--- Start of Page excerpt ---

And while you are at it, look at this post on Deadly Clear — https://deadlyclear.wordpress.com/2017/11/06/the-court-has-absolutely-no-confidence-in-any-of-green-trees-financial-documents/#more-8430


Deutsch v Briito HEARSAY Exceptions

  1. The Appellate Court clearly went to extremes in order to find that a proper prima facie case for foreclosure was made by Deutsch Bank National Trust Company — an entity that most probably had no interest or rights with respect to the subject mortgage.
  2. The 3d District starts off with a misapprehension or misapplication of the facts. The last payment in 2008 was rejected by whoever received it. Yet the court assumes that the failure to make that payment was a default by the elderly homeowners.
  3. The court then glosses over the nonexistent boarding process based upon the testimony of a robo-witness from a servicer.  It is important to drill down on the robo-witness in cross examination. At the base of his/her testimony there is nothing at all. The whole purpose of using a robo-witness is to make absolutely certain that he/she doesn’t slip up and tell the truth. They don’t know the truth.
  4. The Trial Court correctly concluded that the testimony from the robo-witness was inadmissible hearsay, based upon her assessment of all the facts. But the appellate court said this was in conflict with the Court’s admission into evidence of the proffered testimony and documents into evidence. The Appellate Court sailed overhead on the their own assessment of the testimony as credible and twisted the case into a judgment for Deutsch.
  5. The trial judge’s decision was based upon its rejection of the case presented by the named Plaintiff.
  6. But the Appellate Court’s reasoning that the witness need not be a person who actually performed the “boarding process” is correct. But to assume that the boarding process actually occurred in connection with the subject loan was a giant leap that the 3d DCA was more than willing to make.

--- End of Page excerpt ---
--- Start of Data segment ---

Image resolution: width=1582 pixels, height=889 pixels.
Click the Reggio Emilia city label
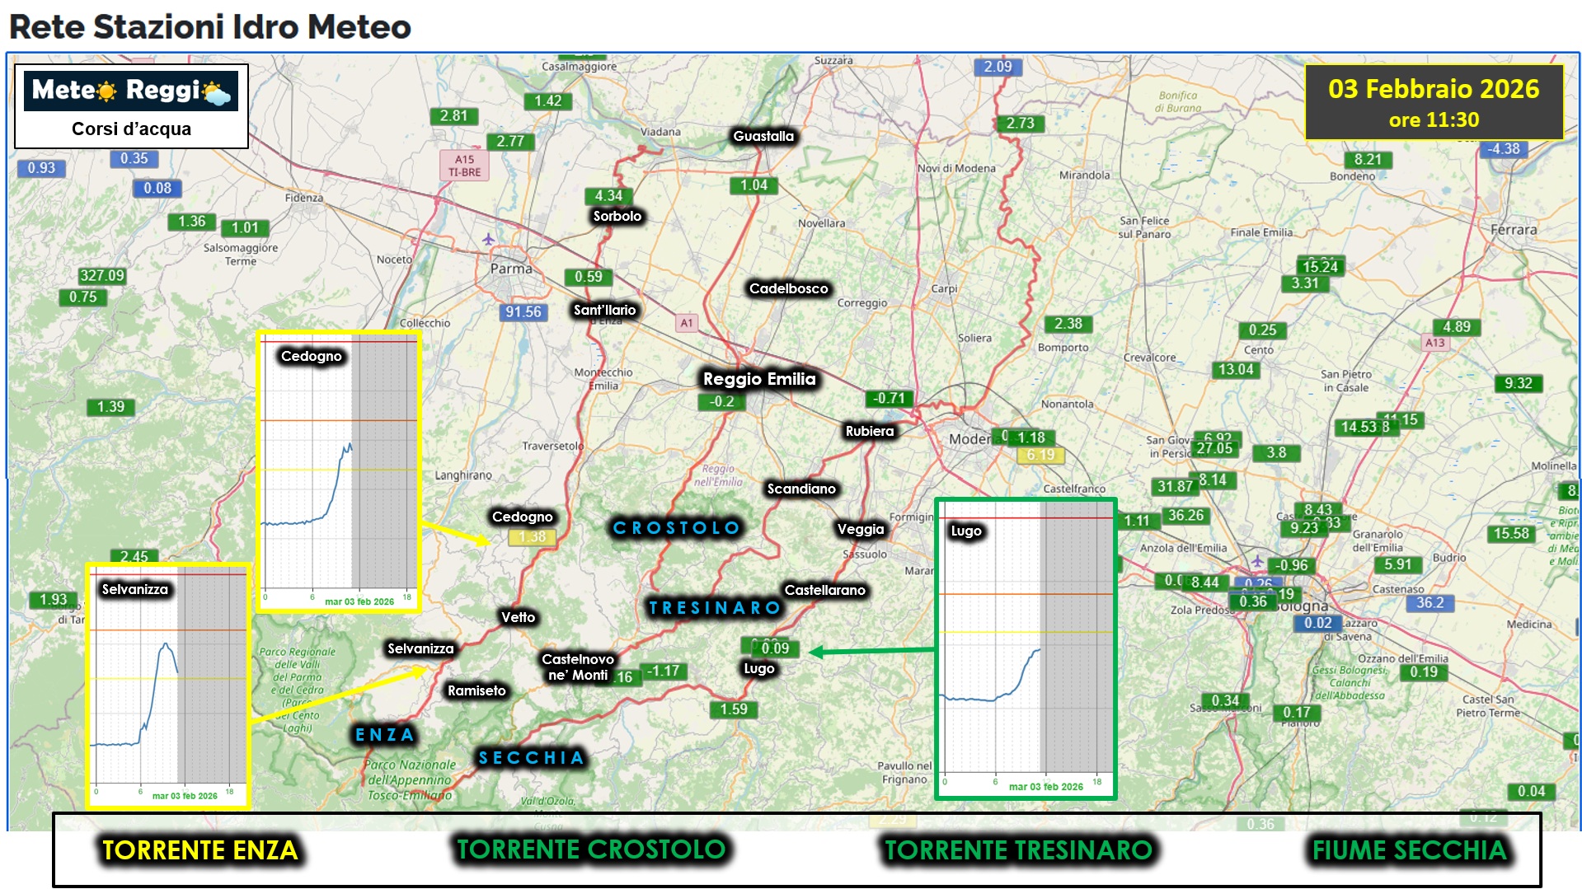pyautogui.click(x=758, y=379)

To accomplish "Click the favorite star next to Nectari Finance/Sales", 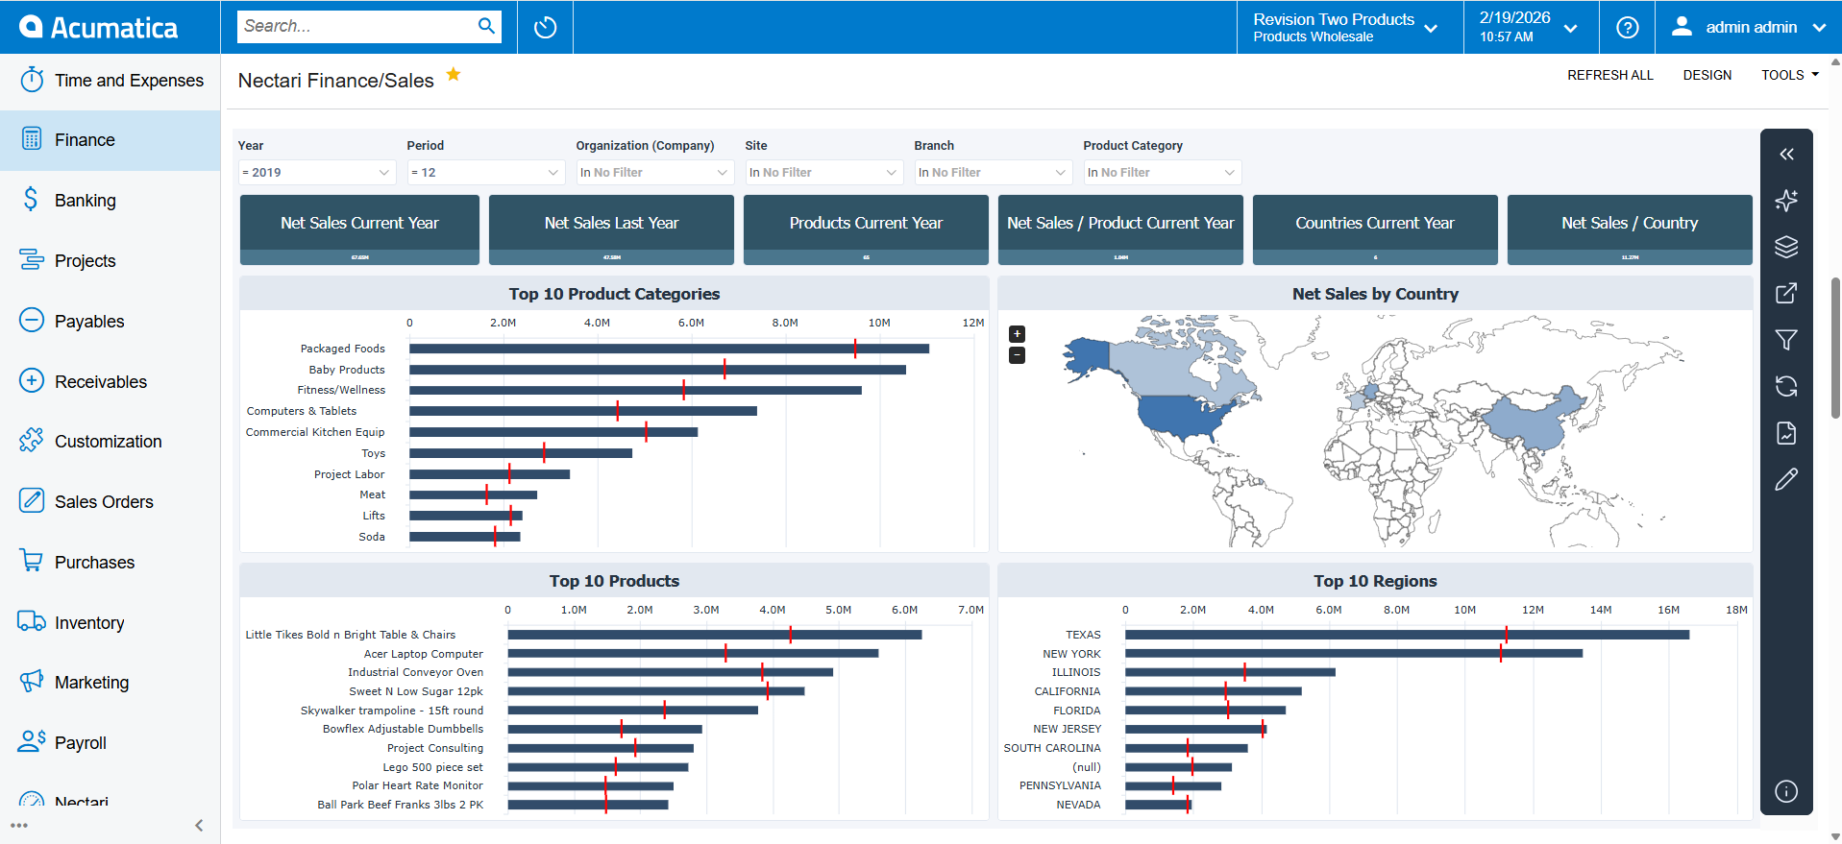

--- End of Data segment ---

Transcribe the part of the foreclosure appeal commentary that opens with the words containing "Deutsch v Briito" and closes with "the subject mortgage.". The data above comes from a source unrelated to the foreclosure appeal commentary.

• _Solution to the problem_
Deutsch v Briito HEARSAY Exceptions

  1. The Appellate Court clearly went to extremes in order to find that a proper prima facie case for foreclosure was made by Deutsch Bank National Trust Company — an entity that most probably had no interest or rights with respect to the subject mortgage.